Japan political stalemate undermining economic recovery
Japan's politics is getting messy.
The Prime Minister Naoto Kan is resisting calls to step down, saying his duty is to see out the government's four-year term.
The latest opinion poll shows more than half of voters want him to go, and go soon.
Opposition demands for a snap general election have grown even louder after the Foreign Minister Seiji Maehara stepped down over a political funding scandal at the weekend.
They're threatening in parliament to block bills to finance the budget just weeks from the start of the new financial year.
Mr Kan's governing Democratic Party of Japan is splintering over a row about disciplining its former leader Ichiro Ozawa, soon to face trial over alleged funding violations.
And yet the economy at least appears to be doing pretty well despite the political impasse.
Consumer confidence was up in January for the first time in seven months.

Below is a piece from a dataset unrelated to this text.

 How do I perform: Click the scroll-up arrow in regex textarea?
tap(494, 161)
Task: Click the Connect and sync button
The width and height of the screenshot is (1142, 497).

The Bank of Japan's Deputy Governor Hirohide Yamaguchi has said growth in core consumer prices is returning to zero and likely to improve.
A hint, perhaps, that an end may be in sight to the grinding deflation that has been the bane of Japan for years.
So what is going on?
"The disconnect is basically general," says Martin Schulz of the Fujitsu Research Institute. "The economy and households don't care too much about politics. In particular, corporations do not really care. Politics doesn't affect the economy directly because very little policy has actually been done. Just as stronger overseas demand is not affected."
But while there may be a short-term economic buzz being bandied about, Mr Schulz also warns that optimists about the economy could well be kidding themselves.
With domestic demand still in the doldrums, Japan is being held up by exports to more vibrant parts of Asia.
And the real concern is in the long term.
The political impasse means little is being done about Japan's big problems.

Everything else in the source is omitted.